世の中は腐っている。
ニュースを見ていると、そう思ってしまう瞬間があります。
朝の情報番組をつけても、仕事の休憩中にスマホを開いても、「政治とカネ」という言葉が流れてくる。気づけば何年も前から、同じようなニュースを見ている気がします。
裏金、政治資金、献金、パーティー券、記載漏れ。
名前は変わっても、テーマはあまり変わらない。
もちろん、すべての政治家が不正をしているわけではありません。毎日まじめに活動している人も大勢いるでしょう。それでも、「またか」と思ってしまうのは、あまりにも同じ話を何度も見聞きしてきたからです。
私たちの生活では、数百円のレシートがなくても経費は認められません。
確定申告で収入を書き忘れれば、修正や場合によっては追徴課税の対象になります。
財布を落として中身が一円でも違えば大騒ぎです。
だからこそ、政治のお金の問題が報じられるたびに、多くの人が違和感を覚えるのでしょう。
「自分たちには厳しいのに、政治の世界は違うのか。」
そんな疑問を抱く人がいるのも無理はありません。
最近、大きく報じられたのが政治資金パーティーを巡る問題です。
一部の政治団体では、パーティー券収入の一部が政治資金収支報告書に記載されていなかったことが発覚しました。その後、関係者への捜査や会計責任者の立件、政治家による説明や収支報告書の訂正などが行われ、政治資金制度そのものを見直す議論にも発展しています。
ここで大切なのは、「問題があった」と報じられたことと、「誰がどこまで法的責任を負ったのか」は別の話だということです。

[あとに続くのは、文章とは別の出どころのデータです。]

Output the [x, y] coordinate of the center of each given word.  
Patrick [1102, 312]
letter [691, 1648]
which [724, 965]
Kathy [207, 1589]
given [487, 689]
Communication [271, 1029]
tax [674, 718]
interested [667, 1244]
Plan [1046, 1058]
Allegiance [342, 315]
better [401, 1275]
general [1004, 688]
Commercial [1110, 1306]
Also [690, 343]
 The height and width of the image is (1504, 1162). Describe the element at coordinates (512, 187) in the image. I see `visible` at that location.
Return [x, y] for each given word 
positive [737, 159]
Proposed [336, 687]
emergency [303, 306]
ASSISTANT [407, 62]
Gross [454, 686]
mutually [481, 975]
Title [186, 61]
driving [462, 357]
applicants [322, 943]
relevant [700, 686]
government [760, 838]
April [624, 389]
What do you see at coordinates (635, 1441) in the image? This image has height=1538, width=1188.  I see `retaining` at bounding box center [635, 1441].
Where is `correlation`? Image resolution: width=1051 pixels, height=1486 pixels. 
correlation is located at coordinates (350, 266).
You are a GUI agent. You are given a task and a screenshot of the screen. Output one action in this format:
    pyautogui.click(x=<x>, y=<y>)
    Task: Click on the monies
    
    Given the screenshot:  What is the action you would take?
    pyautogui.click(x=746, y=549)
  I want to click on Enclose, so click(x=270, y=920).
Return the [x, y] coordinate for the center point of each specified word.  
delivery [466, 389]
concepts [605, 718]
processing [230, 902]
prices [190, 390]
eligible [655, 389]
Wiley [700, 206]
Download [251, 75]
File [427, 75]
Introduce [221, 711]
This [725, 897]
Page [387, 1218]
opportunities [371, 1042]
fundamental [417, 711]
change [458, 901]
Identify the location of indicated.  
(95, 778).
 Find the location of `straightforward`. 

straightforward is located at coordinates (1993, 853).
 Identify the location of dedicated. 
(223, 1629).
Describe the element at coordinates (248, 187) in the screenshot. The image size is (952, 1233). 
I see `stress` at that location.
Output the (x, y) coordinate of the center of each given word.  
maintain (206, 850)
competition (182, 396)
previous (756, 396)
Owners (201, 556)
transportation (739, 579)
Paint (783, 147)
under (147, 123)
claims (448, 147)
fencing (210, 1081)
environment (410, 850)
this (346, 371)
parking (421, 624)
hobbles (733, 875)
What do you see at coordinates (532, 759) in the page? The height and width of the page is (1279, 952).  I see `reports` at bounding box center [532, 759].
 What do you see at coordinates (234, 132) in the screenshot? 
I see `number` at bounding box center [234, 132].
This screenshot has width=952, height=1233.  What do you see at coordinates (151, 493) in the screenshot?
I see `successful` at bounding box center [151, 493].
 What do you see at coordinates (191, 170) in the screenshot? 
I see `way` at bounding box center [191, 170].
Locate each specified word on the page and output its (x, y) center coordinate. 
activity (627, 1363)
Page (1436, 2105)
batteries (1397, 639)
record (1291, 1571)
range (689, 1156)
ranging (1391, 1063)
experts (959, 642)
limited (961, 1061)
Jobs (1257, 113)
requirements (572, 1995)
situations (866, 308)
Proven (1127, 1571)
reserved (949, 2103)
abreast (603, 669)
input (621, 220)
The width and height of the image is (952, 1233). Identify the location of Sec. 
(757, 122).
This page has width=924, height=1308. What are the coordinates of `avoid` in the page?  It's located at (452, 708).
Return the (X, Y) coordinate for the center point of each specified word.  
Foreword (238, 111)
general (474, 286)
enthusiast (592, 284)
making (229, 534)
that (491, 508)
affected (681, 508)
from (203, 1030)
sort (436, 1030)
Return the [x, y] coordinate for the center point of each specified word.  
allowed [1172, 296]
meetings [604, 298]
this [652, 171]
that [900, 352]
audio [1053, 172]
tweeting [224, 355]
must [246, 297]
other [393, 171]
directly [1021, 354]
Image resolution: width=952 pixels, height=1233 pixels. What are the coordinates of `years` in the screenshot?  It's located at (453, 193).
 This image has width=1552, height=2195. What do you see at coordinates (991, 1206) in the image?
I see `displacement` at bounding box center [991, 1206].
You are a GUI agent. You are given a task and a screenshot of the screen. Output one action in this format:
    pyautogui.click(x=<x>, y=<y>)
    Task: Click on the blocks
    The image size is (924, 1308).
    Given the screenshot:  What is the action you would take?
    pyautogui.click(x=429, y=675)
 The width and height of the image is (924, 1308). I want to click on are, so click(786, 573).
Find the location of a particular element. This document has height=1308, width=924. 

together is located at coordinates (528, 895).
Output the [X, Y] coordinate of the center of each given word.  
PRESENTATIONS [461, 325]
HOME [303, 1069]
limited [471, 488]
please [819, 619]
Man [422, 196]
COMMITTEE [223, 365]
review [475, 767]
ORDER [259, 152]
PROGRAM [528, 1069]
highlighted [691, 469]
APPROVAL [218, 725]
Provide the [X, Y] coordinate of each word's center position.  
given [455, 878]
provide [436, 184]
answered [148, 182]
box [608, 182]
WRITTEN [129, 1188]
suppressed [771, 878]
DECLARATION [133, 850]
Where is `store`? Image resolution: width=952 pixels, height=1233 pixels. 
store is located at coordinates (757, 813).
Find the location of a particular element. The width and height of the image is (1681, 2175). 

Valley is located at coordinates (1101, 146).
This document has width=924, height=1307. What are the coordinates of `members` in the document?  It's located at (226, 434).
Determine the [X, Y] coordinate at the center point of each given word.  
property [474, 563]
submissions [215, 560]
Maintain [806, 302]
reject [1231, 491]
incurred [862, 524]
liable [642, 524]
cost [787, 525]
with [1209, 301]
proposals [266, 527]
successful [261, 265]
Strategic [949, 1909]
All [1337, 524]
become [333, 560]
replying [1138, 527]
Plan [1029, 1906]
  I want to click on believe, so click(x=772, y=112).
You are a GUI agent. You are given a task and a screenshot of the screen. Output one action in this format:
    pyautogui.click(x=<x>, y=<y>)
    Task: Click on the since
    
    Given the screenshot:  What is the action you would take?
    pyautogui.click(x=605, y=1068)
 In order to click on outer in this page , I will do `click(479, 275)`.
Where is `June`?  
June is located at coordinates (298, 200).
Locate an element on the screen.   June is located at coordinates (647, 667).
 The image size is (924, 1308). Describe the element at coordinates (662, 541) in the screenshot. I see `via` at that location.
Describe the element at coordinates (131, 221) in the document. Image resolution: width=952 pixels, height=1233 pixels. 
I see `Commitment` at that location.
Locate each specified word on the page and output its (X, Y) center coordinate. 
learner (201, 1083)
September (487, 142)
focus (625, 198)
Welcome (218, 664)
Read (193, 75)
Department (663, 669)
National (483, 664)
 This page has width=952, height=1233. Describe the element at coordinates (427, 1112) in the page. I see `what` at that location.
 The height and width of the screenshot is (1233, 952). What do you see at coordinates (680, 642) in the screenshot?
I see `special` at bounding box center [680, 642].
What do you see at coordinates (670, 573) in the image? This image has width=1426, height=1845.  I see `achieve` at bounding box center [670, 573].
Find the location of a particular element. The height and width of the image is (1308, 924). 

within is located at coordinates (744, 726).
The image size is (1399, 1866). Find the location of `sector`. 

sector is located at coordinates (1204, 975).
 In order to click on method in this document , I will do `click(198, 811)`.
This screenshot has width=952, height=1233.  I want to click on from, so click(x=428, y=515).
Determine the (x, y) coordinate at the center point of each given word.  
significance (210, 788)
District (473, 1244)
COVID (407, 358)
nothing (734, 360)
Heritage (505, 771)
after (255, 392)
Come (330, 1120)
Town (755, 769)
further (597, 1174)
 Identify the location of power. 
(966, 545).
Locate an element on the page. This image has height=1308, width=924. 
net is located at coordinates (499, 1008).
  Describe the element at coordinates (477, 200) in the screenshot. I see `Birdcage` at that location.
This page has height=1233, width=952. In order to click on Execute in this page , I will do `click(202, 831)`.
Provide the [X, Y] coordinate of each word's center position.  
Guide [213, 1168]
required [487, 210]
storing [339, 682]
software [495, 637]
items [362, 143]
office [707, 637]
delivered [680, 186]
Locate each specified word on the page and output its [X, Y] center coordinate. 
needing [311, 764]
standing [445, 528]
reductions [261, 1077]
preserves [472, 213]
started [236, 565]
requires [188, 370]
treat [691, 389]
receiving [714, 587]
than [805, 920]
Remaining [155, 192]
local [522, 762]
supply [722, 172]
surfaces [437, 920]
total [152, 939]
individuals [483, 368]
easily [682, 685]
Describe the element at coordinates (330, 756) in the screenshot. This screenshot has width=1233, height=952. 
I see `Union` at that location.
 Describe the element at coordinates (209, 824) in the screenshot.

ニュースの見出しだけでは、その違いは意外と伝わりません。
一方で、インターネットを見れば、もっと過激な話が並びます。
「これは氷山の一角だ。」
「どの政党も同じことをしている。」
「企業献金がある限り何も変わらない。」
中には根拠のある指摘もありますが、証拠が示されていない憶測や陰謀論まで混ざっています。
SNSは便利です。
でも、便利だからこそ、事実と推測が同じ速さで拡散されてしまいます。
だから私は、「ニュースで確認された事実」と「ネットで語られている話」は、分けて考えるようにしています。
ここで少しだけ、真面目な話を休憩しましょう。
もし私が税務署へ行って、
「すみません、数百万円ほど記載漏れでした。」
と言ったらどうなるでしょう。
担当者は、たぶん優しい笑顔で席を勧めてくれます。
でも、その笑顔はきっと「お茶でもどうぞ」の笑顔ではありません。
あれは、「今日は長くなりますよ」の笑顔です。
では、本当の問題は何なのでしょうか。
私は「裏金」という言葉そのものではないと思っています。
もっと大きな問題は、「国民が政治のお金の流れを簡単に理解できない仕組み」にあるのではないでしょうか。
政治資金収支報告書は公開されています。
しかし、何百ページもある資料を自分で読み、内容を理解できる人はそう多くありません。
制度が複雑であるほど、関心は薄れます。
関心が薄れれば、チェックする人も減ります。
その結果、問題が起きても「またか」で終わってしまう。
この繰り返しこそが、一番怖いことなのかもしれません。
もちろん、お金の問題は政治だけではありません。
企業にもあります。
自治体にもあります。
学校にもあります。
人が集まり、お金が動けば、不正が起きる可能性はゼロにはなりません。
だから政治家だけを悪者にして終わる話ではないと思います。
むしろ、「権力を持つ人ほど、より高い透明性が求められる」という当たり前のことを、私たちは忘れてはいけないのでしょう。
最後に、一つだけ。
「世の中は腐ってる。」
そう言ってしまえば簡単です。
でも、本当に腐っているのは世の中なのか、それとも問題が起きても数日で忘れてしまう私たちなのか。
その答えは、まだ分かりません。
少なくとも私は、「誰が言ったか」ではなく、「何を根拠に言っているのか」を見続けたいと思っています。
そして来年もまた同じニュースが流れたら、こうつぶやくでしょう。
「日本の四季は、春・夏・秋・冬。そして政治とカネ。」
できれば、この季節だけは、そろそろ終わりにしてほしいものです。